Retroactive Taxes

Publication | November 1, 2012

Retroactive taxes are rarely unconstitutional, according to a report by the Congressional Research Service in late October.

There is a risk, with corporate tax reform looming, that the US Congress will change tax rates and repeal deductions or credits and that it may do so retroactively.

Often, when Congress takes away tax benefits, it does so effective as of the first vote by one of the tax-writing committees in the House or Senate. Tax rate changes are more likely to apply from the start of the year in which the change is enacted.

There are few examples of retroactive taxes being struck down by the US Supreme Court. The tax changes would have to cross a line in the fifth amendment to the US constitution, which guarantees Americans will not be “deprived of ... property ... without due process of the law.”

According to the Congressional Research Service, a retroactive tax is most likely to run afoul of this guarantee if the tax is applied many years in the past. The Supreme Court found fault with an estate tax change that caught transfers occurring up to 12 years in the past, but it has not had trouble with tax law changes that are applied retroactively to the start of the current year or even the year before.

When Congress takes away tax benefits, it usually provides transition relief to let anyone who signed a binding contract committing to an investment based on the benefits see the investment through. However, it is not required to do so. There are also questions this time whether to offer the standard binding contract relief. Some economists on the Joint Committee on Taxation staff question whether it makes sense to let companies keep tax incentives that are being repealed and also benefit from new lower tax rates.

Data records:
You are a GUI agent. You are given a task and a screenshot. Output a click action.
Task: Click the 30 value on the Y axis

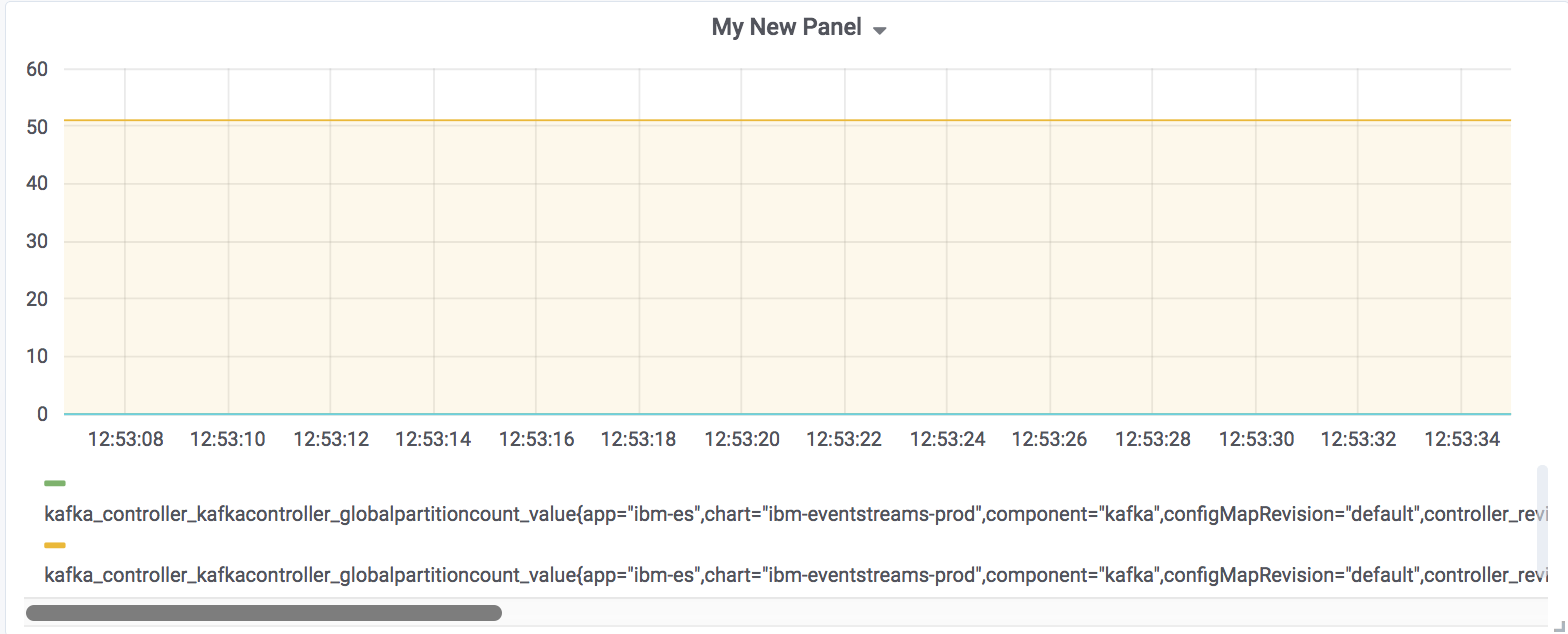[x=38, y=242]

==

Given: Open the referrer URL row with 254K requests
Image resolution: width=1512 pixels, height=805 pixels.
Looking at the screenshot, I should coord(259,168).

What the exercise asks: Write out the passage of the retroactive taxes article word for word, from "When Congress takes away tax benefits, it usually" up to and including "lower tax rates.". Rely only on the article about retroactive taxes, with nothing from the records.

Completed exercise:
When Congress takes away tax benefits, it usually provides transition relief to let anyone who signed a binding contract committing to an investment based on the benefits see the investment through. However, it is not required to do so. There are also questions this time whether to offer the standard binding contract relief. Some economists on the Joint Committee on Taxation staff question whether it makes sense to let companies keep tax incentives that are being repealed and also benefit from new lower tax rates.